As with buy/sell agreements between business partners, insurance is regularly used to fund these agreements. However, as an independent advisor, one may not have a business partner that shares profits from a book of business. Could one enter into a Continuity Agreement with a purchaser with whom there is no business relationship? Of course. But would insurers be willing to underwrite life and disability policies on the life of the seller owned by the purchaser? Recent inquiries with the underwriting departments of several major insurers found differing opinions. Some insurers felt that there was sufficient insurable interest in insuring an agreement for otherwise unrelated parties. Others were not comfortable with this approach. It seems that there is a need for advisors to educate and influence some underwriters until they understand and are comfortable with the business reason for insurance funding under these circumstances.

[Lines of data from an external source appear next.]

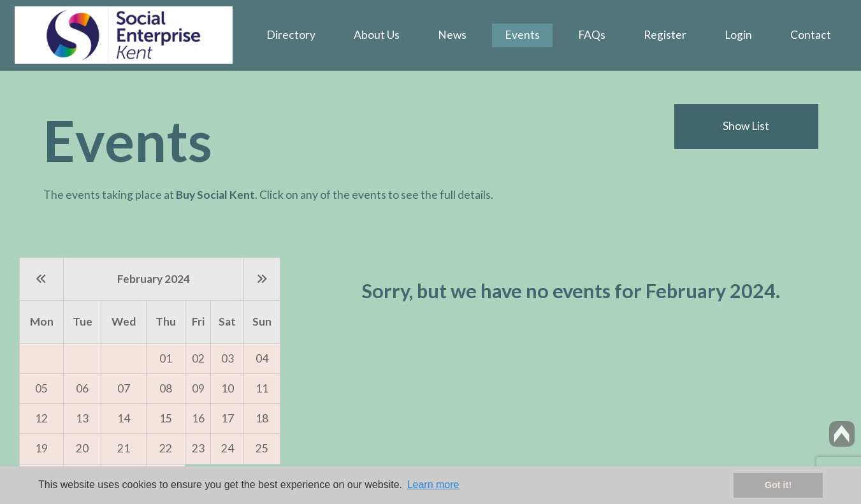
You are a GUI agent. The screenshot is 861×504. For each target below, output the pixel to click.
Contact (811, 34)
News (452, 34)
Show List (746, 126)
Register (665, 34)
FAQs (591, 34)
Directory (291, 34)
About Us (377, 34)
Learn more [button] (433, 484)
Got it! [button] (778, 485)
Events (522, 34)
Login (738, 34)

In his article, Vince also suggests that the dealership/MGA might be party to the agreement. One would think that since the advisor is contracted with the dealership/MGA, there would be an insurable interest. The buyer (in this case, the dealership/MGA) would own insurance on the life of the advisor to fund the Continuity Agreement. Again, responses from insurers have varied with some agreeable to insuring such an agreement while others not.
If, for whatever reason, it proves difficult to get a policy underwritten for a Continuity Agreement, consideration could be given to transferring the ownership of an inforce policy on the life of the seller to the buyer who subsequently makes himself/herself the beneficiary. If this is a recently issued policy without cash value, there are not likely to be any significant adverse tax consequences attributed to the seller. However, transferring ownership of a policy that has been inforce for some time or contains significant cash value could trigger a taxable disposition or give rise to policy valuation issues. So careful consideration should be given before doing so.
In the absence of a Continuity Agreement, an independent advisor could simply buy sufficient, life, disability and critical illness insurance to mitigate the potential loss caused by these events occurring. This gives either the advisor or his/her estate options at a time of crisis rather than being forced to sell the book of business at a fire sale price.
As advisors, we encourage business people to use insurance for risk management purposes. Aside from protecting the value of our practices, we should be a model for our business owner clients by implementing these types of insurance solutions for ourselves.